As George Orwell’s dystopian novel "1984" recently hit the bestseller lists again, scholars are associating its resurgence with the state of current affairs in American politics.
Orwell, who wrote the book in 1948, looked at a society where facts were distorted and ideas were suppressed. He imagined a post-Atomic age where the total control by a small group of power-hungry leaders could crush critical thinking.
He was thinking about what the future might look like, said Gerry Canavan, an assistant professor of English focusing on science fiction and fantasy fiction at Marquette University.
"'1984' is this powerful statement about the importance of truth and memory, and what happens when you lose a sense of that shared consensus reality, which is what’s happened to America to a large extent over the last 16 years or so," Canavan said. "We’ve really split into at least two nations, everybody getting their own facts."

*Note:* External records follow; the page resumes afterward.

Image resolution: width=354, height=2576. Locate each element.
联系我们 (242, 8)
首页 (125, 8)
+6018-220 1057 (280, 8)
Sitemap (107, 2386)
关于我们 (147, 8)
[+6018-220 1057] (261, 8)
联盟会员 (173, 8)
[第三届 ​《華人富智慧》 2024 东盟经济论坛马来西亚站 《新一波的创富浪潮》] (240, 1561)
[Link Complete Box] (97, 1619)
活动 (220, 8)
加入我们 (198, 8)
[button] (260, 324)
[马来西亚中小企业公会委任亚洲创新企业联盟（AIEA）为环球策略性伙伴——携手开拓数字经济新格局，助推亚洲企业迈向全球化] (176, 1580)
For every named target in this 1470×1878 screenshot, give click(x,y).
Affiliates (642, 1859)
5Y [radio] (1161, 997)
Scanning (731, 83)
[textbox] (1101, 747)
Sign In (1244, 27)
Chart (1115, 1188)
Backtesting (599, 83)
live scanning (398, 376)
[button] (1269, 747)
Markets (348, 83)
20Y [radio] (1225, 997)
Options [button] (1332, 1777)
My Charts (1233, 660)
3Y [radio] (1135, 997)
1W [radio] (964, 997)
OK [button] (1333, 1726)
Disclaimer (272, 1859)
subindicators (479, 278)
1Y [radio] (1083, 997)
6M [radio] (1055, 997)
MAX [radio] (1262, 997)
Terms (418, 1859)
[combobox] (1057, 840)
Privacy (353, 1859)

In this era of fake news, "clickbait" and media outlets lining up on the left or right of the political spectrum, Canavan can see why readers would find relevance in Orwell’s work nearly 70 years after it came into the book world.
"That feeling of loss and disorientation, I think, has drawn people back to that book," Canavan said. "What happens to a country that can’t know what is true anymore?"
Canavan points to concepts in "1984," like doublespeak, the blind acceptance of contradictory truths or ideas, that seem to speak to what is happening inside the Trump administration with the rise of "alternative facts."
An even more noticeable spike in "1984" sales came after Trump adviser Kellyanne Conway used the term "alternative facts" while defending White House press secretary Sean Spicer's false assertion that Trump had the "largest audience ever to witness an inauguration."
The surge in popularity of what Canavan calls a "timeless story," isn’t a surprise to him, but he doesn’t think readers are searching it for answers to today’s political climate.
"It’s more about inhabiting your unhappiness about the Trump election and wallowing in that feeling of helplessness now that everything went a different way than they were expecting in November," Canavan said.